Edit: Due to misunderstanding of my question, let me explain it a little bit.

Suppose we got 2 probability spaces $(\Omega_1,\mathcal{A}_1,\mathbb{P}_1)$ and $(\Omega_2,\mathcal{A}_2,\mathbb{P}_2)$. Let $X_1:(\Omega,\mathcal{A})\rightarrow (\mathcal{X}_1,\mathcal{B}_1)$ and $X_2:(\Omega,\mathcal{A})\rightarrow (\mathcal{X}_2,\mathcal{B}_2)$ be two random variables and let $\mathbb{P}_{X_1}$ and $\mathbb{P}_{X_2}$ be their distributions (measures induced by $X_1$ and $X_2$ from $\mathbb{P}_1$ and $\mathbb{P}_2$ respectively).

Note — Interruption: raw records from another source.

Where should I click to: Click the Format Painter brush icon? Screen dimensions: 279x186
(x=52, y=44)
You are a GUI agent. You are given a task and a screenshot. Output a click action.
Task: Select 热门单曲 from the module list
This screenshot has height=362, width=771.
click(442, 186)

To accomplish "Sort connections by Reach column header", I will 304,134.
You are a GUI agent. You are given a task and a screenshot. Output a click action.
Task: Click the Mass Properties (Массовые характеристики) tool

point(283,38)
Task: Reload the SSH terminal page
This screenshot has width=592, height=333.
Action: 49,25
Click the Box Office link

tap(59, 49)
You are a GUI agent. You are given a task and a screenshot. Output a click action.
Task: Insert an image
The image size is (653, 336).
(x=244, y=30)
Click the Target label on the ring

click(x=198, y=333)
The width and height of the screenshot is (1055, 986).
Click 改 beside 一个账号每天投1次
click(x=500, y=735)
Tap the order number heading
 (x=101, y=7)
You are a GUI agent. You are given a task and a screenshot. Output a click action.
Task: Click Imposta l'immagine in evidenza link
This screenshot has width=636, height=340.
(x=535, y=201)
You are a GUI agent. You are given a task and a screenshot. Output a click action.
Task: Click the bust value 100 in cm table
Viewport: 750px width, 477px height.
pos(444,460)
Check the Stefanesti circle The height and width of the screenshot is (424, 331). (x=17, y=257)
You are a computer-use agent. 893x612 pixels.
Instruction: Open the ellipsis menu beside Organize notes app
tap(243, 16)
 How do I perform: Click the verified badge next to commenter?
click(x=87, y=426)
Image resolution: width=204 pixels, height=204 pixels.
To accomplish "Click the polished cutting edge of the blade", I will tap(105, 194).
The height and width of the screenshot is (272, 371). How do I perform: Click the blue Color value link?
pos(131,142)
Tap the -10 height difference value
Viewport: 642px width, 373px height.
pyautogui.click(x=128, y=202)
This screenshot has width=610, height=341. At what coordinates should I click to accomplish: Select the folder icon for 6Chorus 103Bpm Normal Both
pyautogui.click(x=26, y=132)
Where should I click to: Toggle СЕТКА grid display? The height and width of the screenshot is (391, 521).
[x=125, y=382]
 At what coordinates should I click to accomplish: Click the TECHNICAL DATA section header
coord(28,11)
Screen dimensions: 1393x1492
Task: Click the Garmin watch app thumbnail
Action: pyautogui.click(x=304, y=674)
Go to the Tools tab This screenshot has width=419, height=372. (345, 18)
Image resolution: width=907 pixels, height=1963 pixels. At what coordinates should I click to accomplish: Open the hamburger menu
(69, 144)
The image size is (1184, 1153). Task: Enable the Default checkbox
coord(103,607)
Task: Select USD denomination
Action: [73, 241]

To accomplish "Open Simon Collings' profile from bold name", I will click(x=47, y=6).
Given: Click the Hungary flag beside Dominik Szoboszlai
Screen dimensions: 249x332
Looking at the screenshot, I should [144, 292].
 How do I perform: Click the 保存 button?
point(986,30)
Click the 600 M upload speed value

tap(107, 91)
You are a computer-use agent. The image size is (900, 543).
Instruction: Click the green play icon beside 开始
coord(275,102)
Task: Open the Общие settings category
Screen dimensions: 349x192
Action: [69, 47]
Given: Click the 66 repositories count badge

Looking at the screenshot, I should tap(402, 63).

Suppose $X_1$ has density $f_{X_1}$ with respect to $\mu_1$, so $$\mathbb{P}_{X_1}(B)=\int_B f_{X_1}(x)\;d\mu_1\quad \forall B\in\mathcal{B}_1 $$ and $X_2$ has density $f_{X_2}$ with respect to $\mu_2$, so $$\mathbb{P}_{X_2}(B)=\int_B f_{X_2}(x)\;d\mu_2\quad \forall B\in\mathcal{B}_2 $$.

Now consider joint probability space $(\Omega_1\times\Omega_2,\mathcal{A}_1\otimes\mathcal{A}_2,\mathbb{P})$, where $\mathbb{P}$ is a probability measure of joint experiment and a random vector $(X_1,X_2)=X:(\Omega_1\times\Omega_2,\mathcal{A}_1\otimes\mathcal{A}_2)\rightarrow(\mathcal{X}_1\times\mathcal{X}_2,\mathcal{B}_1\otimes\mathcal{B}_2)$ with it's distribution $\mathbb{P}_X$.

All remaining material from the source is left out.